WHAT THE TASK ASKS => Retype the lines exactly, beginning with the line that contains "Given: Toggle the" and continuing through the line that contains "pyautogui.click(x=79, y=256)", both included. Leave the pictures out of your answer.

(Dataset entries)
__________________________________________________

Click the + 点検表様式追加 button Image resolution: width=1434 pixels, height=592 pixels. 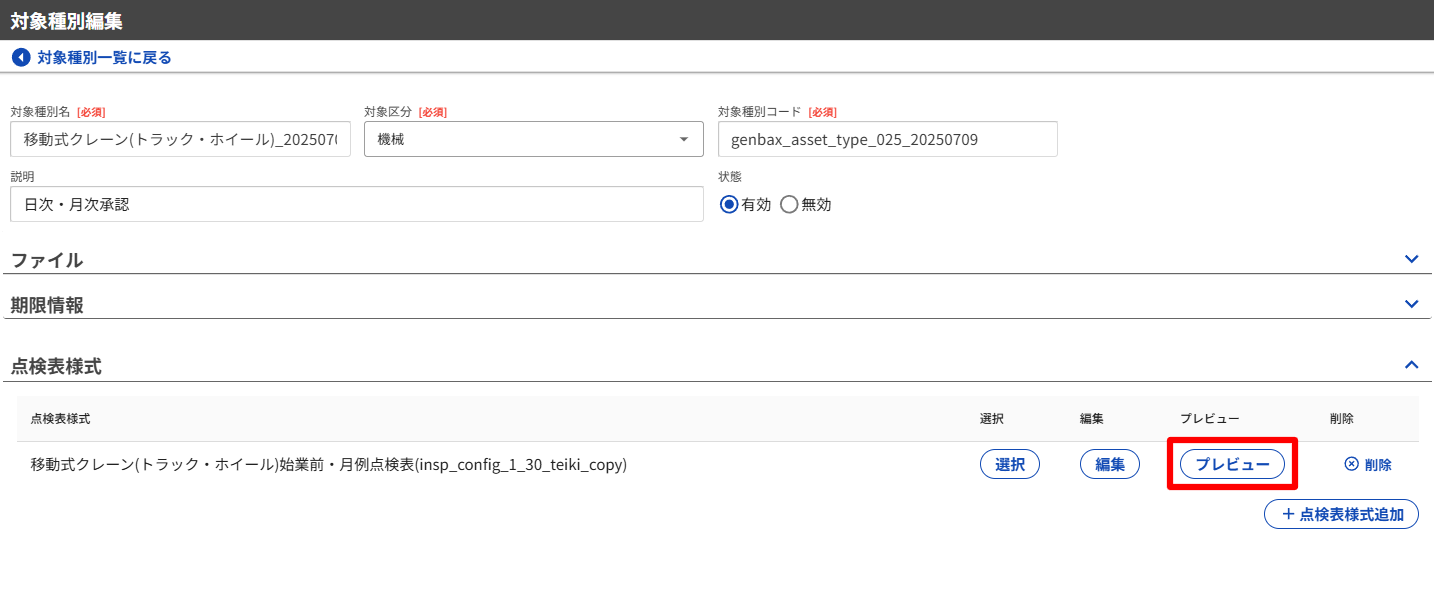(1341, 515)
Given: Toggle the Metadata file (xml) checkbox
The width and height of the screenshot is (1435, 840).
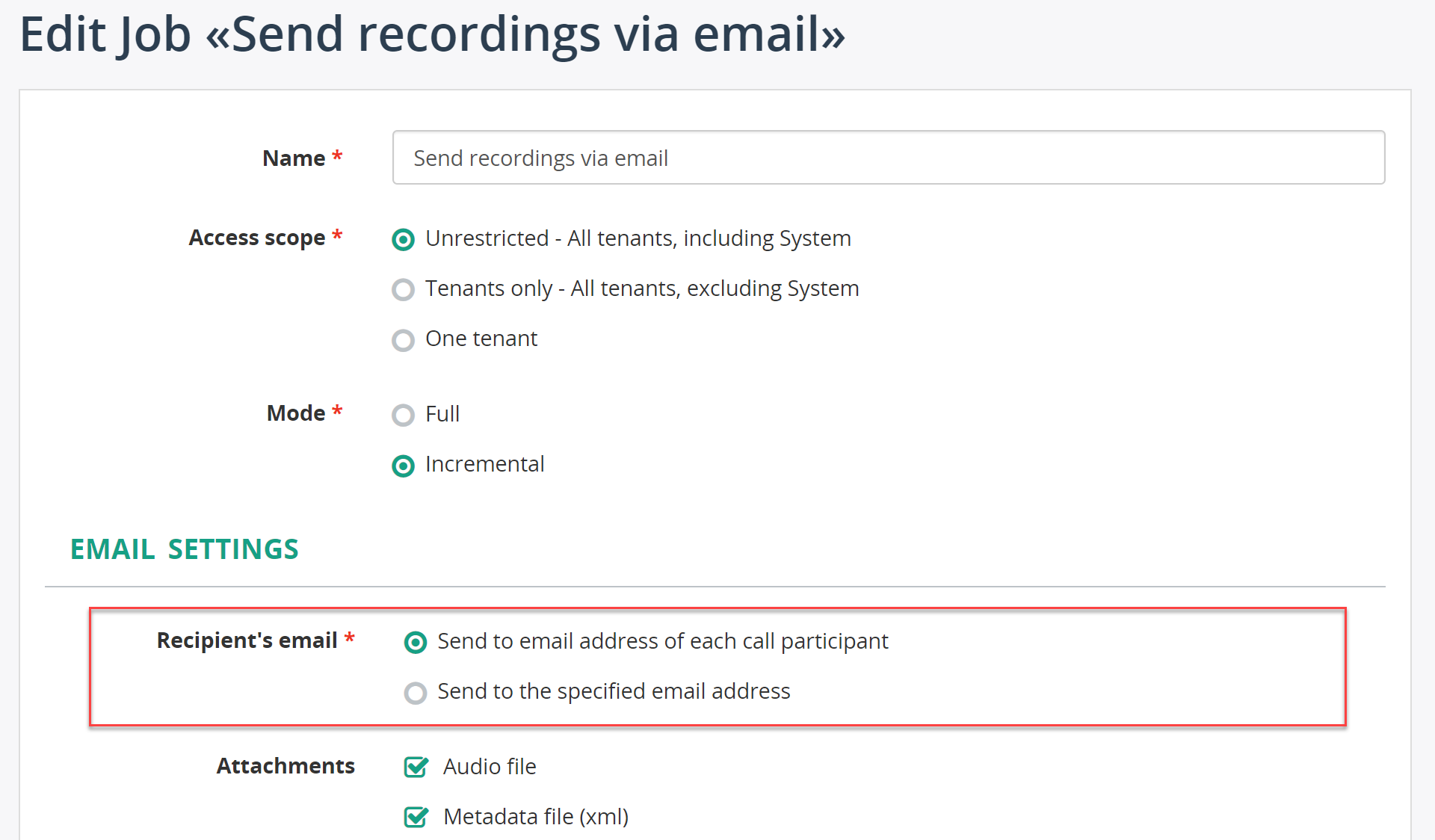Looking at the screenshot, I should (x=416, y=817).
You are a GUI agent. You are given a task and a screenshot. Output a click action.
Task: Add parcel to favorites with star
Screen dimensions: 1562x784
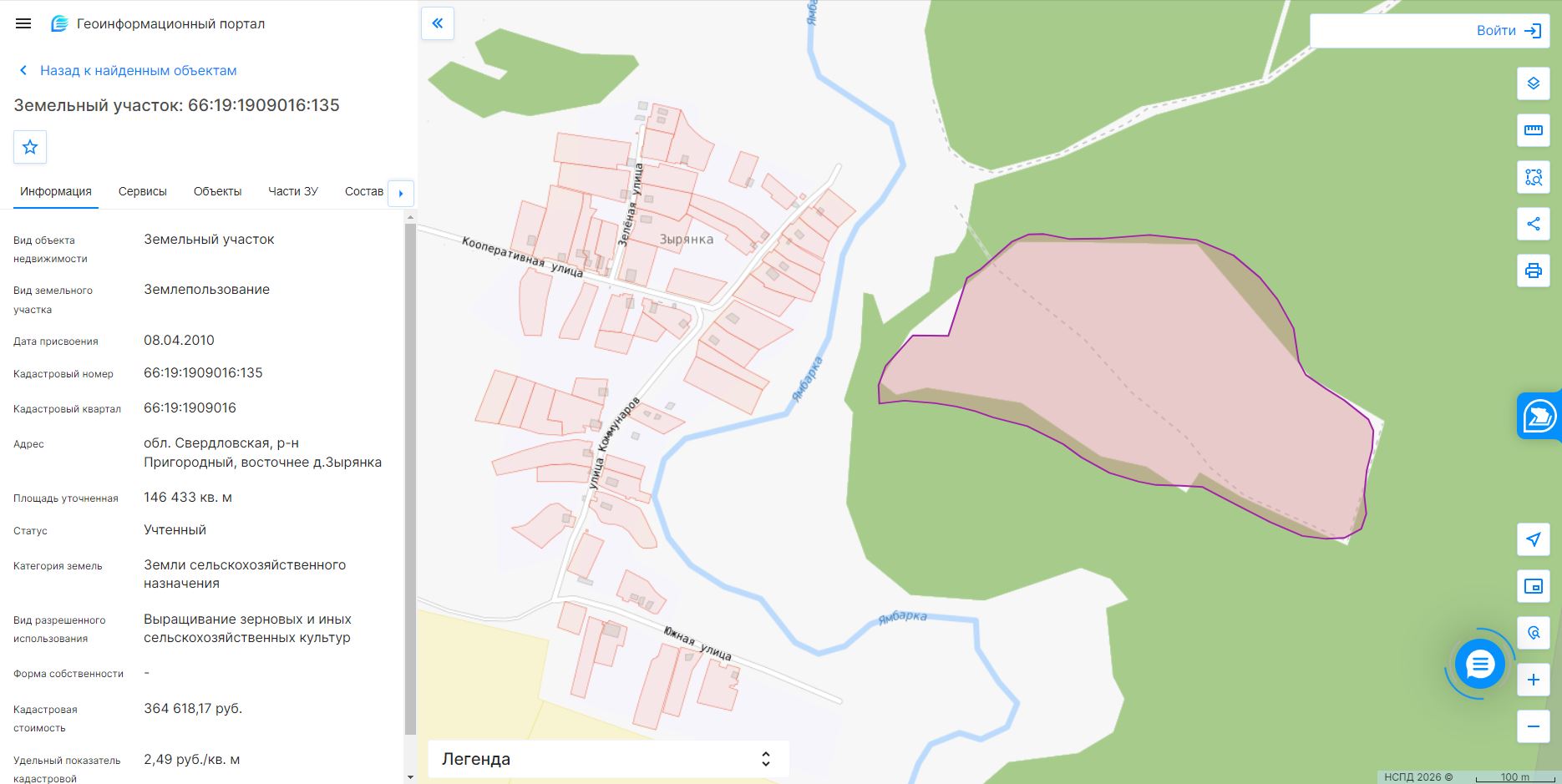point(30,147)
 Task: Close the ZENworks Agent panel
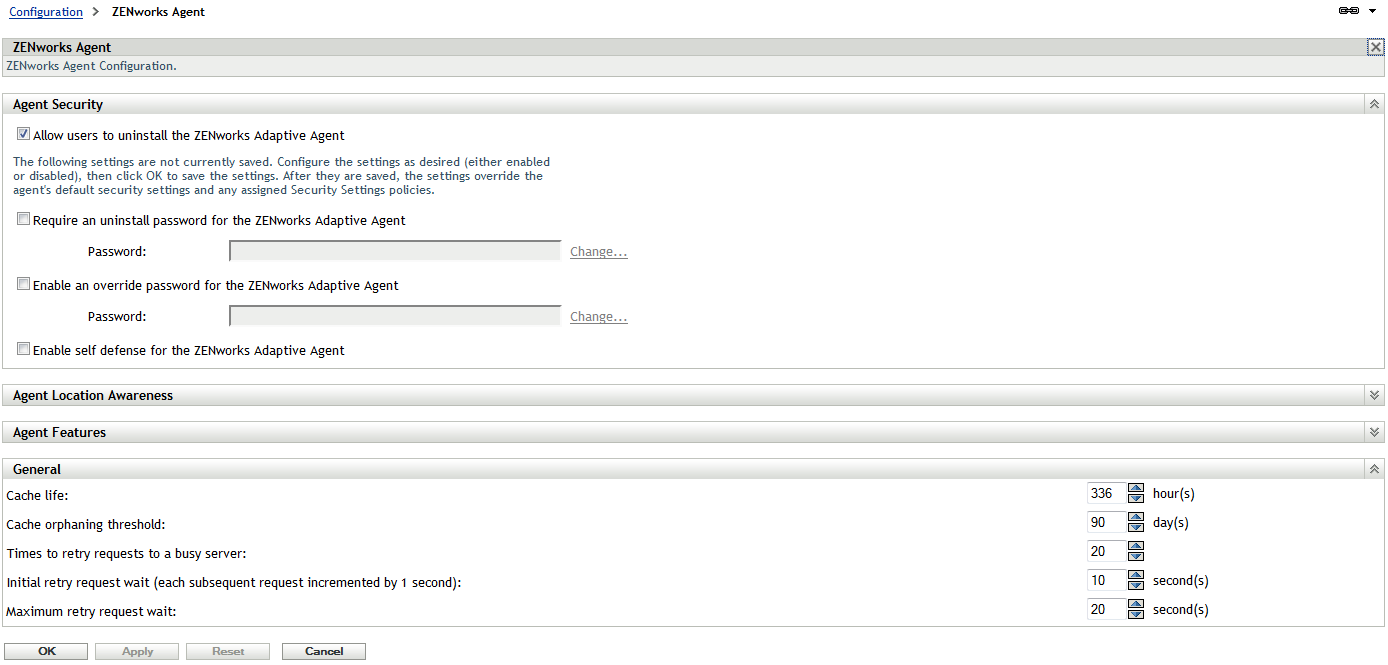click(x=1376, y=47)
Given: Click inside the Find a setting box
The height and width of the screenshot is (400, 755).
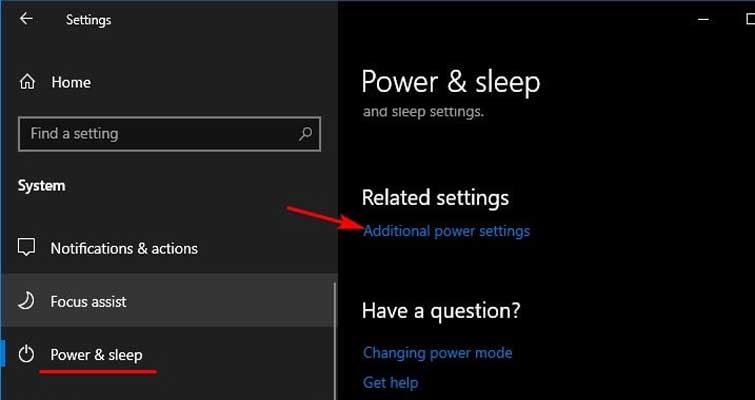Looking at the screenshot, I should tap(169, 134).
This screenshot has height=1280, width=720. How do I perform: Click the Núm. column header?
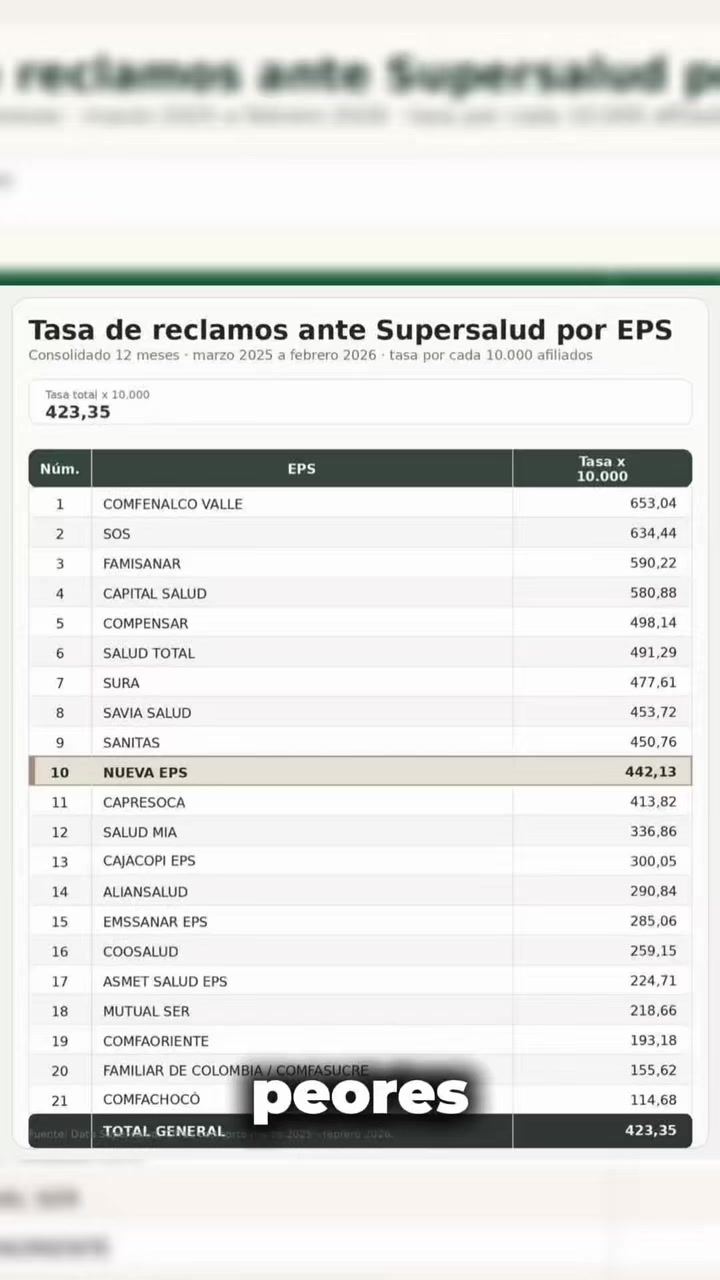[60, 468]
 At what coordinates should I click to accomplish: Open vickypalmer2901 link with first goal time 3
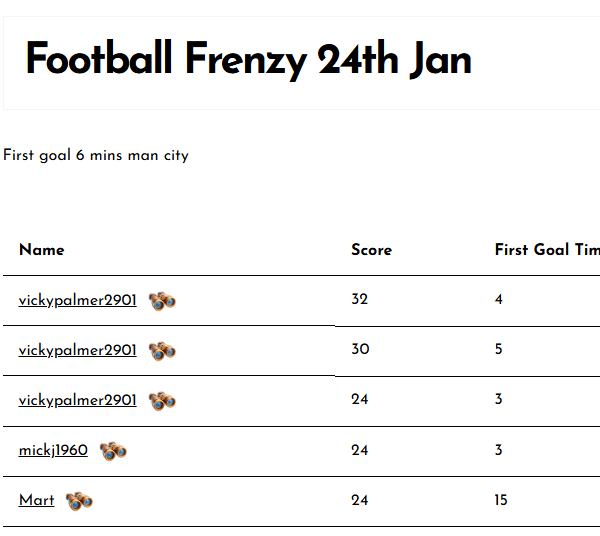tap(77, 400)
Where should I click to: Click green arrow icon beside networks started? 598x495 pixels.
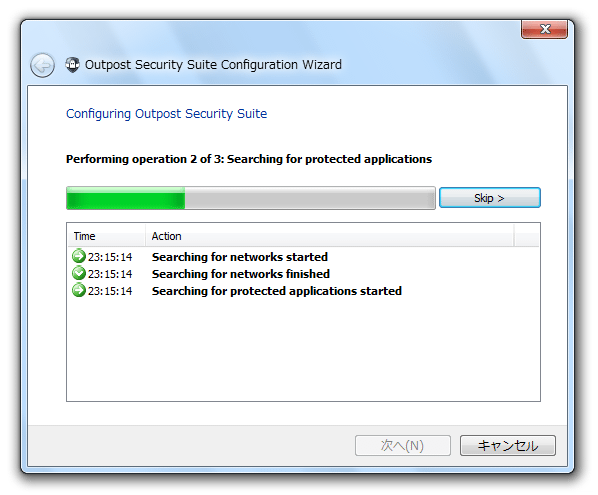pyautogui.click(x=79, y=256)
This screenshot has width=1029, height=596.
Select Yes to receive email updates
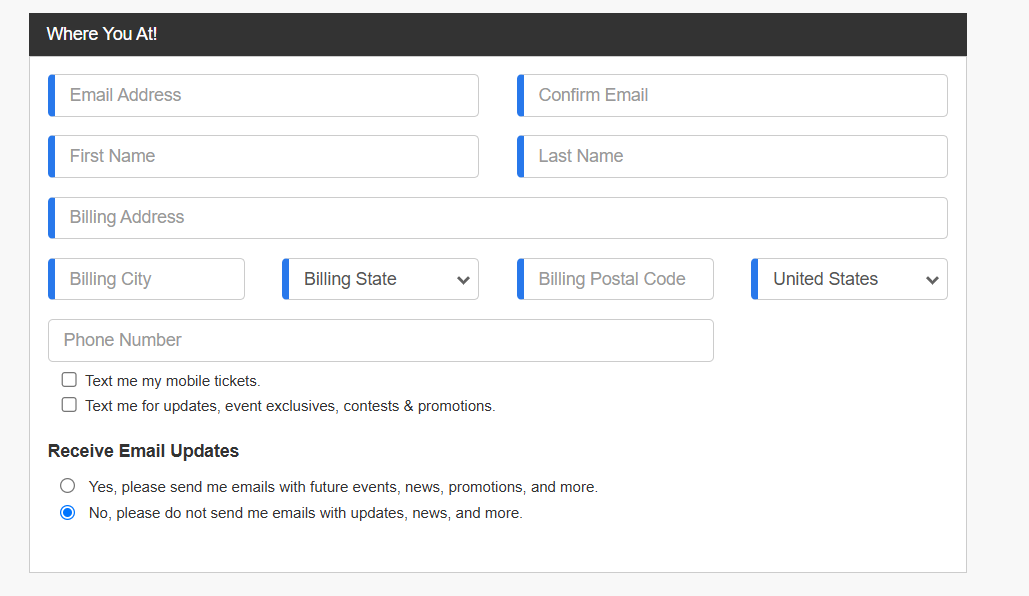point(68,486)
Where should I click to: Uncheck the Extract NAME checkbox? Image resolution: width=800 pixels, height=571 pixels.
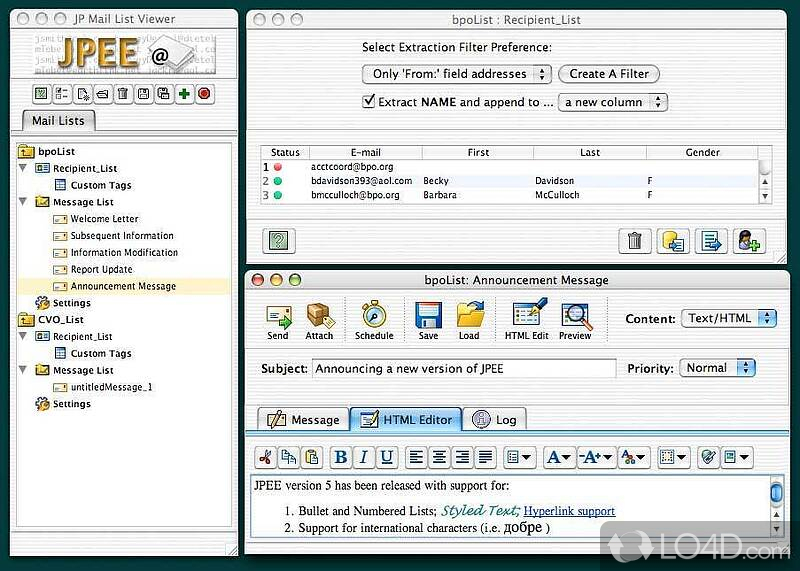(x=369, y=102)
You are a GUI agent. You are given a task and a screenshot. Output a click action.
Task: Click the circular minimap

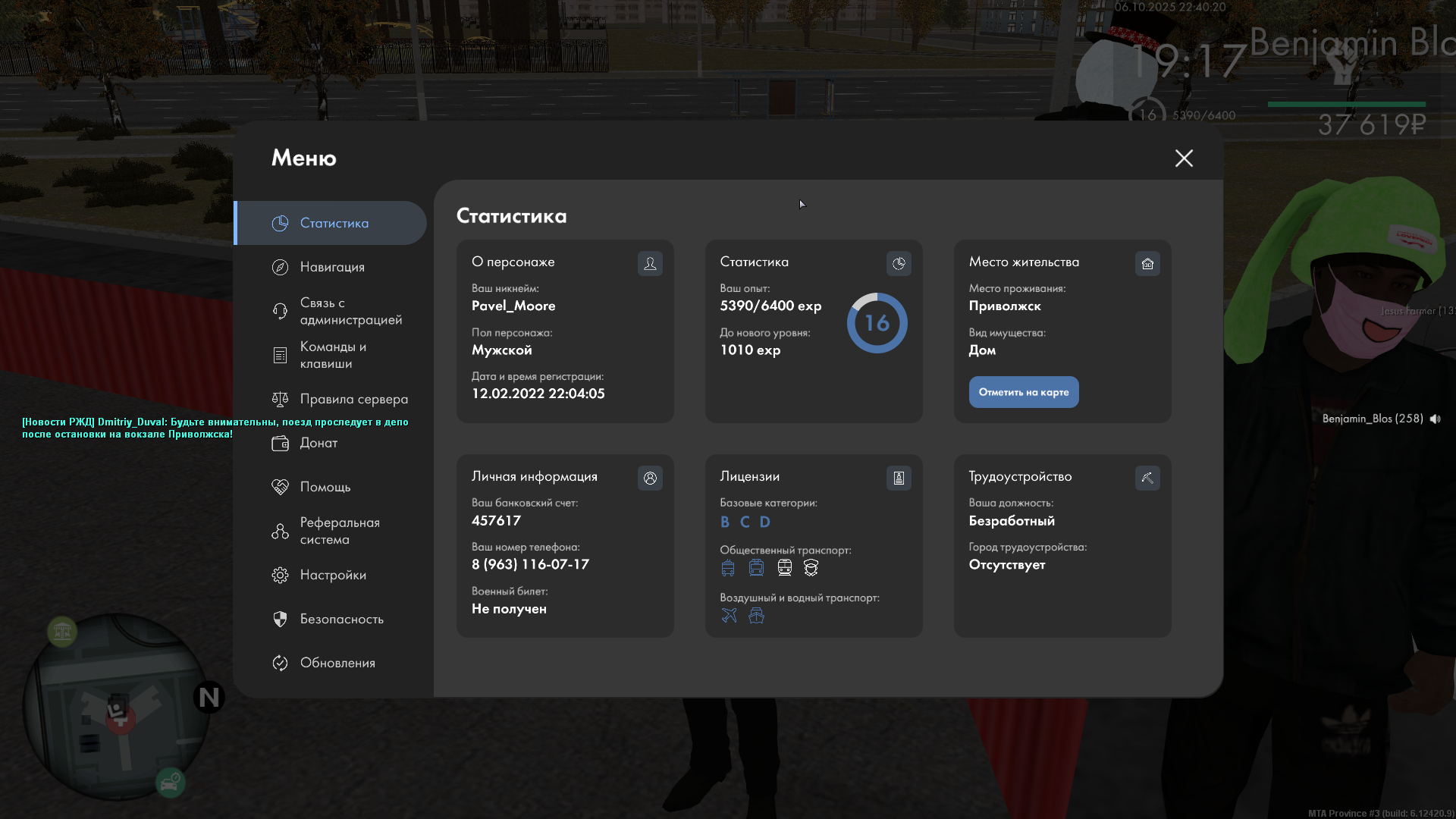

__________________________________________________

RESULT OF THIS TASK =>
Given: Toggle the Metadata file (xml) checkbox
The width and height of the screenshot is (1435, 840).
Looking at the screenshot, I should (x=416, y=817).
You are a GUI agent. You are given a task and a screenshot. Output a click action.
Task: Add parcel to favorites with star
Screen dimensions: 1562x784
point(30,147)
 Task: Close the ZENworks Agent panel
click(x=1376, y=47)
Given: Click inside the Find a setting box
The height and width of the screenshot is (400, 755).
Looking at the screenshot, I should tap(169, 134).
This screenshot has height=1280, width=720. How do I perform: Click the Núm. column header?
[60, 468]
 At what coordinates should I click to accomplish: Open vickypalmer2901 link with first goal time 3
tap(77, 400)
Where should I click to: Click green arrow icon beside networks started? 598x495 pixels.
pyautogui.click(x=79, y=256)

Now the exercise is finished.